TASK INPUT:
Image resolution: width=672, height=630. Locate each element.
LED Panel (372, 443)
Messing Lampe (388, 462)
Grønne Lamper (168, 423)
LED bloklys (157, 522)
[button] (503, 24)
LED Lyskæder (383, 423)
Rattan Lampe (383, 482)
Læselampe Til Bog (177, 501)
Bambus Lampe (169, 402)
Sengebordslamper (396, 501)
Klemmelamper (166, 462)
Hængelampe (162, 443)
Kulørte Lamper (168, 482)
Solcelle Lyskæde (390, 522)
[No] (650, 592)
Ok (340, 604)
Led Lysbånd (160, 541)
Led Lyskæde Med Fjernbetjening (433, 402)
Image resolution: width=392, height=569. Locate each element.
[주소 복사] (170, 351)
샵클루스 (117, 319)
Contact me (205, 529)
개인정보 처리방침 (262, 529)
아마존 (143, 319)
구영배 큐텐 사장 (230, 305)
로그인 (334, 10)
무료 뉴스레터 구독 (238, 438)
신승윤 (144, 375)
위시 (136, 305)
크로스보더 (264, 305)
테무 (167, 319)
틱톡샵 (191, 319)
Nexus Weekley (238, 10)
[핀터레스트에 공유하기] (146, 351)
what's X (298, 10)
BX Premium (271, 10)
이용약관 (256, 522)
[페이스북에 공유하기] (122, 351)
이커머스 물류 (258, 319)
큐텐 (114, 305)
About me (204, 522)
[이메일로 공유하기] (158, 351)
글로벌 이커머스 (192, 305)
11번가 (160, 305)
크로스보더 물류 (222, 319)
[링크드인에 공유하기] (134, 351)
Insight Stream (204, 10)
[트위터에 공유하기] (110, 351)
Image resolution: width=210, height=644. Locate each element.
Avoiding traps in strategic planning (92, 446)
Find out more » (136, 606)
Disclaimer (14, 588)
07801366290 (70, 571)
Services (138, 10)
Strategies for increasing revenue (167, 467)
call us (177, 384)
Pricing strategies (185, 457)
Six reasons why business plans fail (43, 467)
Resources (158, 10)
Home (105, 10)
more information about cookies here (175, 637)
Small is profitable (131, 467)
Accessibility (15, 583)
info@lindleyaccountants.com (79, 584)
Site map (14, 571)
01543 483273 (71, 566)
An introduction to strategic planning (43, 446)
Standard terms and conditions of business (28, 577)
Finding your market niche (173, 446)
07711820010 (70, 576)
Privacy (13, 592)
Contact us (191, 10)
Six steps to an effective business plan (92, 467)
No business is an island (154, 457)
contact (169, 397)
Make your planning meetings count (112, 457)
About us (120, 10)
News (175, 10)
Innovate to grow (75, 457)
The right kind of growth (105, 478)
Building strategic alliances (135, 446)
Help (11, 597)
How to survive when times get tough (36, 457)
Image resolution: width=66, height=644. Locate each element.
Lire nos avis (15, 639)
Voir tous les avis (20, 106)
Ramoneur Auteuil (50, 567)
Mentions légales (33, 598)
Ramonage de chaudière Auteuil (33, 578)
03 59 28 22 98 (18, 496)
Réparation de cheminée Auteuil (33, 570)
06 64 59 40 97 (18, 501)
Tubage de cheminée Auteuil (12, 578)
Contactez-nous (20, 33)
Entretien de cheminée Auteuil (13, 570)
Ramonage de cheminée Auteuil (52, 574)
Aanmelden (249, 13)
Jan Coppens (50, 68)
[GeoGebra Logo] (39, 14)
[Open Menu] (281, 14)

==

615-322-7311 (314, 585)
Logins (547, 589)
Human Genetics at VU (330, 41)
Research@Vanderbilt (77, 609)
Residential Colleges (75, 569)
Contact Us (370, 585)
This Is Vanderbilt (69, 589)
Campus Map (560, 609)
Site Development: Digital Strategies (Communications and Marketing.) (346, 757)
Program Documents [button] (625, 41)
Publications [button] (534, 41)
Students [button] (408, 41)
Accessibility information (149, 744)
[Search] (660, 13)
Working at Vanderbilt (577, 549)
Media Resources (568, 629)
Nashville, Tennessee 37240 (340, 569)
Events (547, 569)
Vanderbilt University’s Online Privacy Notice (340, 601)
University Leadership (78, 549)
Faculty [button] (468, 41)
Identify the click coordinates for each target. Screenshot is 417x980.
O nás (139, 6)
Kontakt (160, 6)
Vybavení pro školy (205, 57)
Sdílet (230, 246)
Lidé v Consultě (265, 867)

EXERCISE INSTRUCTIONS: Copy out every line of the data above that contains the string "button", treating uppercase and lowercase as different.

COMPLETE RESPONSE:
[button] (503, 24)
Program Documents [button] (625, 41)
Publications [button] (534, 41)
Students [button] (408, 41)
Faculty [button] (468, 41)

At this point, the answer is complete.